2023: Lawyer goes to court over Atiku’s citizenship
A lawyer , Johnmary Jideobi, has approached a Federal High Court in Abuja to challenge the eligibility of former Vice-President Atiku Abubakar, to contest the presidency in 2023.
Atiku was, on Saturday, elected to represent the Peoples Democratic Party (PDP) as the party’s presidential candidate in the 2023 general election.
The plaintiff, in the suit marked FHC/ABJ/CS/751/2022, is contending that Atiku is not constitutionally qualified to participate in the presidential poll.
In the suit, which also has the PDP and the Independent National Electoral Commission (INEC) listed as second and third defendants, Jideobi posed two legal questions for the court to determine, after which he sought seven principal reliefs.
The Attorney-General of the Federation (AGF) is the fourth defendant in the matter.
The plaintiff is asking the court to determine “whether by the combined provisions of sections 1(1) & (2), 25 and 131(a) of the Constitution of the Federal Republic of Nigeria, 1999 (as amended), only a Nigeria citizen by birth can contest for the office of the president of the Federal Republic of Nigeria”.
The lawyer also wants the court to determine “whether by the combined interpretation of sections 1(1) & (2), 25(1) & (2) and 131(a) of the Constitution of the Federal Republic of Nigeria, 1999 (as amended), and giving the circumstances surrounding the birth of the 1st Defendant, he can be cleared by the 2nd and 3rd defendants to contest for the office of the president of the federal republic of Nigeria”.
Recall that this development comes months after a court had dismissed a similar case filed against Atiku prior to the 2019 elections.
In 2019, a group, the Incorporated Trustees of Egalitarian Mission for Africa, had filed a suit marked FHC/ABJ/CS/177, challenging Atiku’s eligibility to run for president on the premise that he is not a Nigerian citizen by birth.
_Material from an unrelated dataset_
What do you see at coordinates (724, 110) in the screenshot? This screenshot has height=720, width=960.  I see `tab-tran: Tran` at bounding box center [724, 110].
Abubakar Malami, the AGF, in an affidavit to support the suit, had said Atiku is not a Nigerian citizen by birth and therefore, not eligible to run for president in Nigeria.
However, in the judgment delivered on February 21, 2022, Inyang Ekwo, the judge, dismissed the suit for lacking merit.
Ekwo also described the plaintiff as a “busy body”, who had no locus standi to query the citizenship of the former vice-president.